Items from a data source
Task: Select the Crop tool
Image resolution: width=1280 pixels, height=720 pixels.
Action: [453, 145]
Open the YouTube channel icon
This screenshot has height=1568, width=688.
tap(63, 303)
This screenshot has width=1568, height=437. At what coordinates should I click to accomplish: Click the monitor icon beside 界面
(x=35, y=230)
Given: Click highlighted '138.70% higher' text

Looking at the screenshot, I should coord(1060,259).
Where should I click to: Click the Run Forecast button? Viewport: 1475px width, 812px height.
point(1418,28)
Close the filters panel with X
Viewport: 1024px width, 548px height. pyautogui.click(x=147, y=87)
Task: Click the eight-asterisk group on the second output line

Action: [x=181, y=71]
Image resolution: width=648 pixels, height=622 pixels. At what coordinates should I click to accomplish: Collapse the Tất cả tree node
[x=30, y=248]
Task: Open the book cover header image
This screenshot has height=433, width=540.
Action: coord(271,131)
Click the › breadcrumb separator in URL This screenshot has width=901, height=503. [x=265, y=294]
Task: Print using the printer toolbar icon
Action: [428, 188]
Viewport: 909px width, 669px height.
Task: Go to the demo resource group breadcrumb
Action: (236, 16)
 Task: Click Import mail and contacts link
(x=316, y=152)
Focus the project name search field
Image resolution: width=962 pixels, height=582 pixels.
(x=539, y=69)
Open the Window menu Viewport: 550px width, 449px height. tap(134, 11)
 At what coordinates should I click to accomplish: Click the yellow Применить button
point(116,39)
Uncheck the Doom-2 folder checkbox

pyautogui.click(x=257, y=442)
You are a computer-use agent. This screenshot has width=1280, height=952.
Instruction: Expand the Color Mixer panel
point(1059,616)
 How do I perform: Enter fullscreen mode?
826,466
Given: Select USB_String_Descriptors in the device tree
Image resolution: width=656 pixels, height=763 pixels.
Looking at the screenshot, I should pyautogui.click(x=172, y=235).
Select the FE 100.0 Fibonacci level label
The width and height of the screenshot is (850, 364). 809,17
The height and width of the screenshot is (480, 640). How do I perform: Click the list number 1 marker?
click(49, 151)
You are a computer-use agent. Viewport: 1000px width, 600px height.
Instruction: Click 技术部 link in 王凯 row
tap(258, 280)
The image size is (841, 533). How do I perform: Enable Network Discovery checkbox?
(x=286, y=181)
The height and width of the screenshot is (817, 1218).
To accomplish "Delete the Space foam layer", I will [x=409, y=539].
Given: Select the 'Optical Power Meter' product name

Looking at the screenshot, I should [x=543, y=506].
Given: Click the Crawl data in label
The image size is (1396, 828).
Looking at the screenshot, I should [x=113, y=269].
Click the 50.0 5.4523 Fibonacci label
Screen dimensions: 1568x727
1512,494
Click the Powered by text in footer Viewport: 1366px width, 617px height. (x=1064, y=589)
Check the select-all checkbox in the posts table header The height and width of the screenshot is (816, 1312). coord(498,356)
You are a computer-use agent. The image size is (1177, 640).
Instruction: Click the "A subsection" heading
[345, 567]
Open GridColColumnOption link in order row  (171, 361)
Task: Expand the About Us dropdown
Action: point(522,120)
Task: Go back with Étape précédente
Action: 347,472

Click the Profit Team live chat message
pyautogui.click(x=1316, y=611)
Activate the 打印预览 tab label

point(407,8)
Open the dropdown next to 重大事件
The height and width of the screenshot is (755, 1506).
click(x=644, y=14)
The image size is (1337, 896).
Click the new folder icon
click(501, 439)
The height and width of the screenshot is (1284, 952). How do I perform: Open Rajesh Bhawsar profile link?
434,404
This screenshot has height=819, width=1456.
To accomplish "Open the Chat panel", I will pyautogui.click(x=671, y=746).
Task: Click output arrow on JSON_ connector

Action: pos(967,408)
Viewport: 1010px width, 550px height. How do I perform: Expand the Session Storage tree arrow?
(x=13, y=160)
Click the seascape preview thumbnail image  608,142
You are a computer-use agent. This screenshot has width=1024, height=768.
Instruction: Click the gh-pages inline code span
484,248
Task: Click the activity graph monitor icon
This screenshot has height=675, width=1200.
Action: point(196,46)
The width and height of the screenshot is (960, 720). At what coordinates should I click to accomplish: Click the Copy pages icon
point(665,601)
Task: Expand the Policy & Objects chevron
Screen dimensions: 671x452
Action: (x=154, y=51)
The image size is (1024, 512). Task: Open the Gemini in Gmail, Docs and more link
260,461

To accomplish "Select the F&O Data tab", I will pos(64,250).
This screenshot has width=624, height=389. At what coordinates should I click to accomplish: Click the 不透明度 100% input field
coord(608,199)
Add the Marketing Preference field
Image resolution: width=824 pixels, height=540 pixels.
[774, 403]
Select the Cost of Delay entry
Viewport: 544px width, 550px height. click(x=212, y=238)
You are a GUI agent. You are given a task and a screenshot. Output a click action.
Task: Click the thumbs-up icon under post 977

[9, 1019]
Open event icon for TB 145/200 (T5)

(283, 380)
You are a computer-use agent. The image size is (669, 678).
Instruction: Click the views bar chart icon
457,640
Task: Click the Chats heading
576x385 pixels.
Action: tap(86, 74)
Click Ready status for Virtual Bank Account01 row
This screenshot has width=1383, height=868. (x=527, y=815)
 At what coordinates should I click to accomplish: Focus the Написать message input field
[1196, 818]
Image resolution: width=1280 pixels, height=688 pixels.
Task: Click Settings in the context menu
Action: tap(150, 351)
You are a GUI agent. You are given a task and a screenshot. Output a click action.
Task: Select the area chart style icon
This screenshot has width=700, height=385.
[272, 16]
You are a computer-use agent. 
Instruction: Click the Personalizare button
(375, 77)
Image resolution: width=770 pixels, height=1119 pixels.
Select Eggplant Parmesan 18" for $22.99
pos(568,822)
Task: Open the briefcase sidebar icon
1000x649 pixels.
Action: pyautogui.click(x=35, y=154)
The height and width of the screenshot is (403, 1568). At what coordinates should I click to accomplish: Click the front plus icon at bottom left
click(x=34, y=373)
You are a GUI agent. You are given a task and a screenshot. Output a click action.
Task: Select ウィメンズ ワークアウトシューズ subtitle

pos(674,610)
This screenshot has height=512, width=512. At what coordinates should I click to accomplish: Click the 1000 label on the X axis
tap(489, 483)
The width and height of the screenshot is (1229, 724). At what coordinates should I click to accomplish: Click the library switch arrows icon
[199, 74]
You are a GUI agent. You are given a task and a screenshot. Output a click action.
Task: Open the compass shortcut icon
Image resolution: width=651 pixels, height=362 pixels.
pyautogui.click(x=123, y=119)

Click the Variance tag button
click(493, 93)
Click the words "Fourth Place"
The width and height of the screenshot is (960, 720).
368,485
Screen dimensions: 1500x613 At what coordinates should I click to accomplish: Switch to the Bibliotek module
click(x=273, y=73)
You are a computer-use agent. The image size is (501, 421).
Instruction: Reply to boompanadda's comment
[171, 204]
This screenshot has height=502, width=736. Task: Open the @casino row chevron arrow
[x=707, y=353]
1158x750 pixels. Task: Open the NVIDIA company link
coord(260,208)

• _ABOUT THIS EXERCISE_
Retype only the stretch of lines above starting at the one with "The height and width of the screenshot is (755, 1506)." and stopping at the one with "Task: Expand the Policy & Objects chevron", exactly as written, with both kept.

• _ANSWER BOX_
The height and width of the screenshot is (755, 1506).
click(x=644, y=14)
The image size is (1337, 896).
Click the new folder icon
click(501, 439)
The height and width of the screenshot is (1284, 952). How do I perform: Open Rajesh Bhawsar profile link?
434,404
This screenshot has height=819, width=1456.
To accomplish "Open the Chat panel", I will pyautogui.click(x=671, y=746).
Task: Click output arrow on JSON_ connector

Action: pos(967,408)
Viewport: 1010px width, 550px height. How do I perform: Expand the Session Storage tree arrow?
(x=13, y=160)
Click the seascape preview thumbnail image  608,142
You are a computer-use agent. This screenshot has width=1024, height=768.
Instruction: Click the gh-pages inline code span
484,248
Task: Click the activity graph monitor icon
This screenshot has height=675, width=1200.
Action: point(196,46)
The width and height of the screenshot is (960, 720). At what coordinates should I click to accomplish: Click the Copy pages icon
point(665,601)
Task: Expand the Policy & Objects chevron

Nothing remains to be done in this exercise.